# among these creatures



## hhtt

"Bats, cave crickets and cave spiders are among these creatures."

"Yarasalar, mağara çekirgeleri ve mağara örümcekleri bu canlılar arasındadır"

Merhaba yukarıdaki cümledeki "bu canlılar arasındadır" biraz tuhaf duruyor, yerine ne konulabilir?

Teşekkürler.


----------



## Muttaki

_Yaratık_ veya _mahluk_ olabilir.


----------



## Rallino

Bana göre _canlılar_ tuhaf durmuyor.


----------



## hhtt

Rallino said:


> Bana göre _canlılar_ tuhaf durmuyor.



Aslında "canlılar" açısından değil de "arasındadır" açısından sormuştum. "Bu canlılardandır" veya "bu canlılardan bazılarıdır" sizce de kulağa daha doğru gelmiyor mu?

Teşekkürler.


----------



## Rallino

Aynen.


----------



## Gemmenita

Muttaki said:


> _Yaratık_ veya _mahluk_ olabilir.





Merhaba,

Yukarıda neden 'canlı' onaylandı bilmiyorum çünkü bence:

Yaratık, mahluk= creature
Canlı = _living_ creature

Acaba bağlamınızın gerisine göre 'canlı'yı uygun buldunuz mu?


----------



## hhtt

Gemmenita said:


> Merhaba,
> 
> Yukarıda neden 'canlı' onaylandı bilmiyorum çünkü bence:
> 
> Yaratık, mahluk= creature
> Canlı = _living_ creature
> 
> Acaba bağlamınızın gerisine göre 'canlı'yı uygun buldunuz mu?

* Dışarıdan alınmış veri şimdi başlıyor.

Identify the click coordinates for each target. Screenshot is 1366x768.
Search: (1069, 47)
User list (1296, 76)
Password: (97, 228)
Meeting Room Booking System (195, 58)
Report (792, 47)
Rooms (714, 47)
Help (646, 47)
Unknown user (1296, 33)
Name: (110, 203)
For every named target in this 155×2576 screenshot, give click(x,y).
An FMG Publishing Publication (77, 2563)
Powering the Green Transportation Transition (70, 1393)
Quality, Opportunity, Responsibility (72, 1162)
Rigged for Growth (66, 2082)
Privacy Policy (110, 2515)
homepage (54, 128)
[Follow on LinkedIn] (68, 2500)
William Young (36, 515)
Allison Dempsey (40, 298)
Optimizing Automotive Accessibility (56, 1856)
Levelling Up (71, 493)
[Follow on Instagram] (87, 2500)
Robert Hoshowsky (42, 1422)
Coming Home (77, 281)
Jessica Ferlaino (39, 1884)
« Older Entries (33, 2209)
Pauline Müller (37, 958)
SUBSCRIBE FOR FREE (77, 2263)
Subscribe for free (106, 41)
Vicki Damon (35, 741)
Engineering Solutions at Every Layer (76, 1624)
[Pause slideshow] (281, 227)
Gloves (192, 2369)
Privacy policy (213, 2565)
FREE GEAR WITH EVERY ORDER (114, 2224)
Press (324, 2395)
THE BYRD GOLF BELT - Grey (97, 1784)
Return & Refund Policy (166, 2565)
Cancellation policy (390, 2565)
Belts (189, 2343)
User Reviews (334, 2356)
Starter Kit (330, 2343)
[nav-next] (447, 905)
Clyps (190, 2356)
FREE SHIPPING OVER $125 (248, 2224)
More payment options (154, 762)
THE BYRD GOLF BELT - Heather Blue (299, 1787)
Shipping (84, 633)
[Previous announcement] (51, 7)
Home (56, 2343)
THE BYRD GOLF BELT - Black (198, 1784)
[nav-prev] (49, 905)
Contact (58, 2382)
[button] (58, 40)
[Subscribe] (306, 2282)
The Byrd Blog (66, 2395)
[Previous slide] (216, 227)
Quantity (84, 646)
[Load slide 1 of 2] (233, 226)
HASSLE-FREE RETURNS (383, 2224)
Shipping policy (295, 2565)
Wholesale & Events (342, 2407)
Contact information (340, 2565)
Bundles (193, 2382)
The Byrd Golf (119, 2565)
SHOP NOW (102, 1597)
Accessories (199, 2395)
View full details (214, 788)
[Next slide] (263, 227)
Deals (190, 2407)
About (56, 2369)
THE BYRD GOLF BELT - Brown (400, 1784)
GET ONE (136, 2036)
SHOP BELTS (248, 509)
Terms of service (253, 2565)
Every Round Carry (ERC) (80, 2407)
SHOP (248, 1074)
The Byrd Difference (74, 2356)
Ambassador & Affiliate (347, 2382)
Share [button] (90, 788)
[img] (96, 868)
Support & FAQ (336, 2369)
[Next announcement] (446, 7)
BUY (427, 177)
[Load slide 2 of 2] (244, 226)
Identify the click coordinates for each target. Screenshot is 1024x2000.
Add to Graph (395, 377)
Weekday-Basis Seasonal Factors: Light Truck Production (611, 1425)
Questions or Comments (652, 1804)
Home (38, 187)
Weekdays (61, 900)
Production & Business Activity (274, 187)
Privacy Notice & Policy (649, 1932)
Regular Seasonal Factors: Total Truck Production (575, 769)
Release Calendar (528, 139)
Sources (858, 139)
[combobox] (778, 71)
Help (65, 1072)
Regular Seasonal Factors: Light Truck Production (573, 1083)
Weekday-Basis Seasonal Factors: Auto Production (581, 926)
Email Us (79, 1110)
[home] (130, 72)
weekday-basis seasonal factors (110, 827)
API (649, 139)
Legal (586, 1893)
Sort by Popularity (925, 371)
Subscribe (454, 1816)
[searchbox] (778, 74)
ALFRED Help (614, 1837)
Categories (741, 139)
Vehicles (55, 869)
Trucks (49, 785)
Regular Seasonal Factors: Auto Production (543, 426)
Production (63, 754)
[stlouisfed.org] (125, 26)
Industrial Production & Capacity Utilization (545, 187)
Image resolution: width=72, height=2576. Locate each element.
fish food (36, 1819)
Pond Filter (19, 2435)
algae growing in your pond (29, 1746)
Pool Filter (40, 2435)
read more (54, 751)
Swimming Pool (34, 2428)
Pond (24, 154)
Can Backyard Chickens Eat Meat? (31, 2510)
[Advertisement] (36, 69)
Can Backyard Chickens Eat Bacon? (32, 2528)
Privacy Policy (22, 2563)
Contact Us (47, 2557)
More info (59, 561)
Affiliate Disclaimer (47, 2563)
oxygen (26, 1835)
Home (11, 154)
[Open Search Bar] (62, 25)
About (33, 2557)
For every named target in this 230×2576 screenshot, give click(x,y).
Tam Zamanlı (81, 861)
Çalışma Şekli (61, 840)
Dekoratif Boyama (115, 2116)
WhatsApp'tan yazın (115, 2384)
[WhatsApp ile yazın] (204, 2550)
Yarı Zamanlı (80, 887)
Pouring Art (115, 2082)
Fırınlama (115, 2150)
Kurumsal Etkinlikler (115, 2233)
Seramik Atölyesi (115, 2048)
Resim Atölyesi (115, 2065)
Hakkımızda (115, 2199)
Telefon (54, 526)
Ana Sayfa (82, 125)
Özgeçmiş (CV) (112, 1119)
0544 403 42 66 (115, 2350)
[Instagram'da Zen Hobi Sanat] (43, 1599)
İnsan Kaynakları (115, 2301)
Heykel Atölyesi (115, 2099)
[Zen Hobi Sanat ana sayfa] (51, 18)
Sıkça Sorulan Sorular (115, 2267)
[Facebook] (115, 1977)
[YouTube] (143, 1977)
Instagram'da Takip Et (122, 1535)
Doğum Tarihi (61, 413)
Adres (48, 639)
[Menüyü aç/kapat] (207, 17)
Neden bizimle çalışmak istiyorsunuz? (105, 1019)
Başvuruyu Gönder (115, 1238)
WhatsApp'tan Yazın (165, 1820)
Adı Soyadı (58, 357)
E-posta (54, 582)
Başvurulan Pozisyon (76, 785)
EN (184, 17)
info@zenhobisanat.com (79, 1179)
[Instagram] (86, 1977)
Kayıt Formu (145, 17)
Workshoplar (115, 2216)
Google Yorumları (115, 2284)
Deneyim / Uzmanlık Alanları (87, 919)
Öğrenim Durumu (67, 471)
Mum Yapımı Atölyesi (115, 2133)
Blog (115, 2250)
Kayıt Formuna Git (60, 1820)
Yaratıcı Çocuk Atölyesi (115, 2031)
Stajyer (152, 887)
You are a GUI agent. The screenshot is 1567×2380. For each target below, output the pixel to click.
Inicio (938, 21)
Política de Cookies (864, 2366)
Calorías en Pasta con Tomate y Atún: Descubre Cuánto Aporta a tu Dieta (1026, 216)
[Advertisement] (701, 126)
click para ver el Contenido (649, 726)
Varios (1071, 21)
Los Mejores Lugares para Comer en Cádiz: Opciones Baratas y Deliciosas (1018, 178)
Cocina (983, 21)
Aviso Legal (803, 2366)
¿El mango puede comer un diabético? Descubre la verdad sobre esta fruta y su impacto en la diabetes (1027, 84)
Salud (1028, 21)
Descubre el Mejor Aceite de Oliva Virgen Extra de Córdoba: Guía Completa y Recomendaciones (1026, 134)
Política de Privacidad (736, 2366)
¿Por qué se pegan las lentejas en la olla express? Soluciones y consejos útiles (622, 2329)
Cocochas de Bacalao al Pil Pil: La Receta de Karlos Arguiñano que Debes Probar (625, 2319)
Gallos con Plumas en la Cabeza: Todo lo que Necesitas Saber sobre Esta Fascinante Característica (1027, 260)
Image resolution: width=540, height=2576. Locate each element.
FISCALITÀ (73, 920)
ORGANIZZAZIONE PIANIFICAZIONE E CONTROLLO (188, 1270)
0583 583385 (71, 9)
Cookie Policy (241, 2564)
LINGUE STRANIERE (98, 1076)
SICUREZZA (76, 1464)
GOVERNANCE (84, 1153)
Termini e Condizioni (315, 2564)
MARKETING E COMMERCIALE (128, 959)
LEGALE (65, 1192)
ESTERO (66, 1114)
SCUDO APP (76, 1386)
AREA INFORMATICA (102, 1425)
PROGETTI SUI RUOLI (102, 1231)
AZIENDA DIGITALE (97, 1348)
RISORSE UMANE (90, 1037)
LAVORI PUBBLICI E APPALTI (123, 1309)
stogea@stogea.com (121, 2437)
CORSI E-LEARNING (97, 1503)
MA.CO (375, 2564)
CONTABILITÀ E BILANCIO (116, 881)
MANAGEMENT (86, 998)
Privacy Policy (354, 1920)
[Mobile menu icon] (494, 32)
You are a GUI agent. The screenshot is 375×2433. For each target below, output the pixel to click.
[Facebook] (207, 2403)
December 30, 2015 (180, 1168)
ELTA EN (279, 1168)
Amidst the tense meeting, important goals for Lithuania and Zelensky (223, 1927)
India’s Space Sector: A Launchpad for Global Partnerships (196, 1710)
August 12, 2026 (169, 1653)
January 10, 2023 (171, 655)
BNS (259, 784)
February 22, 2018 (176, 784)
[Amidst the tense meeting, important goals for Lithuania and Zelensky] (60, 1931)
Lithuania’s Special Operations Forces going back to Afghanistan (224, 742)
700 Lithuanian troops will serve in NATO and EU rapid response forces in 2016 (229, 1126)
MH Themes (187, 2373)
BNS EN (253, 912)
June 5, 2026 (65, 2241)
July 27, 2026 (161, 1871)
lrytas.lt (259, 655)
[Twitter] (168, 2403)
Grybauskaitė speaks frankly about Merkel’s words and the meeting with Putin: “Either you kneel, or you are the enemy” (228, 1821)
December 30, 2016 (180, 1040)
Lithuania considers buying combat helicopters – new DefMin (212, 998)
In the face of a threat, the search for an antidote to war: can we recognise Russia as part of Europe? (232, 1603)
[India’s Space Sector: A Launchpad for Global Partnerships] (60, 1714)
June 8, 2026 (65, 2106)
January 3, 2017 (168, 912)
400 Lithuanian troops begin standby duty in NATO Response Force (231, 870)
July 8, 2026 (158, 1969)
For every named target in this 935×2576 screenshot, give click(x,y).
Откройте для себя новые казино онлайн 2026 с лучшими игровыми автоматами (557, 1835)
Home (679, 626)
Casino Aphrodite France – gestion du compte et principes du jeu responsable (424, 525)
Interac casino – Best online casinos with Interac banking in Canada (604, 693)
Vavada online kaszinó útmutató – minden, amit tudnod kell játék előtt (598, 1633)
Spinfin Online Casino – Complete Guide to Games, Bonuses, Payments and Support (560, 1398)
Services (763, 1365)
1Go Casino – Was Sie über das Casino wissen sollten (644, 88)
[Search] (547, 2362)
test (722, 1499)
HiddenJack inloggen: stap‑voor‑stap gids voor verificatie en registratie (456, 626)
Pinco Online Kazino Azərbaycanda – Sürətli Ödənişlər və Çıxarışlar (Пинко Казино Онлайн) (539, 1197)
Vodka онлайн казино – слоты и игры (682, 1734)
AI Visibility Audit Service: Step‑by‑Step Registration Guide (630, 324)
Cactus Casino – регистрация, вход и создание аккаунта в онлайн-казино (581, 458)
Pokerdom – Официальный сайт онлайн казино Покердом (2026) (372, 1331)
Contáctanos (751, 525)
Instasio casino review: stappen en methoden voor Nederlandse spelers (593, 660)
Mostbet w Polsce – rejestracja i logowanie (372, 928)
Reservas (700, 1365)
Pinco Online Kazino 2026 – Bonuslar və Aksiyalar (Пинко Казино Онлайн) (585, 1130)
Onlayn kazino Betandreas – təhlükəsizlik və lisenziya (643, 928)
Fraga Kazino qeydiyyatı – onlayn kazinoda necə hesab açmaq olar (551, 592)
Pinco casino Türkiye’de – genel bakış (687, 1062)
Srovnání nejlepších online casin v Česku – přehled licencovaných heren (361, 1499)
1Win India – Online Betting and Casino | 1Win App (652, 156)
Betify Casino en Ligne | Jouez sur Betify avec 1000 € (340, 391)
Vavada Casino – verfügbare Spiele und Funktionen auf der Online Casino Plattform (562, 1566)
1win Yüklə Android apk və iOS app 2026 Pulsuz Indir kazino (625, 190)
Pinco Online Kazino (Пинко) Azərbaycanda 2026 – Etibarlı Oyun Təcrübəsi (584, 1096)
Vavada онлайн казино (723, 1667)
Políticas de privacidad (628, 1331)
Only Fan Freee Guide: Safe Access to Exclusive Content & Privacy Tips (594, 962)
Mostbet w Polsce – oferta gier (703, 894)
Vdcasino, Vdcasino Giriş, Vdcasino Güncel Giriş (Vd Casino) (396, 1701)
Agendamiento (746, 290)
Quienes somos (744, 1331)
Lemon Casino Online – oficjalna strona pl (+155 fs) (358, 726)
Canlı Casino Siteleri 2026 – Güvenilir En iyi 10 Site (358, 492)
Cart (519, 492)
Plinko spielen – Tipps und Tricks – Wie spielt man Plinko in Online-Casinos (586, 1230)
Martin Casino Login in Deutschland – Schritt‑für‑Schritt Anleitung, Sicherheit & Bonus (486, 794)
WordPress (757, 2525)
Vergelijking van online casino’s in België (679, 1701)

Canlı burada sıfat değil canlı varlık anlamındadır. Örneğin kedi ve bakteri birer canlıdır tabi aynı zamanda mahluk ve yaratıktır. Kendi içinde taşıdıkları vurgular belki farklıdır. Mesela yaratık belki yaratılmışlığa vurgu yapar bu nedenle ateist biri sevmeyebilir. Mahluk ise durum metafizik olduğunda kullanılıyor olabilir, örneğin cinler için. Ama sonuçta üçü de aynı anlama gelmez mi?

Teşekkürler.


----------



## Rallino

Benim kişisel görüşüm: _yaratık_ deyince uzaylılar, canavarlar ya da iğrendirici canlılar aklıma geliyor benim. _Mahluk_ kelimesini bilimsel bir yazıda okumadım hiç. Arapça خ ل ق kökünden geliyor, yani yaratılmış olan anlamında; ama anlamını bilmeme rağmen Türkçede _mahluk_ benim kulağıma küfür gibi geliyor. Neden bilmiyorum.

Sizin verdiğiniz içerikte ben _canlı_ kelimesini kullanırdım sadece.


----------



## Gemmenita

Oh, evet _hhtt_ ile _Rallino_!  Ben _creature_ için aynı eşanlamı (yaratık) uygun görmüştüm, halbuki, 'canlı' daha uygun hatta daha doğru.

O zaman benden de bu gelsin:
... bu canlıların arasında(dır).


----------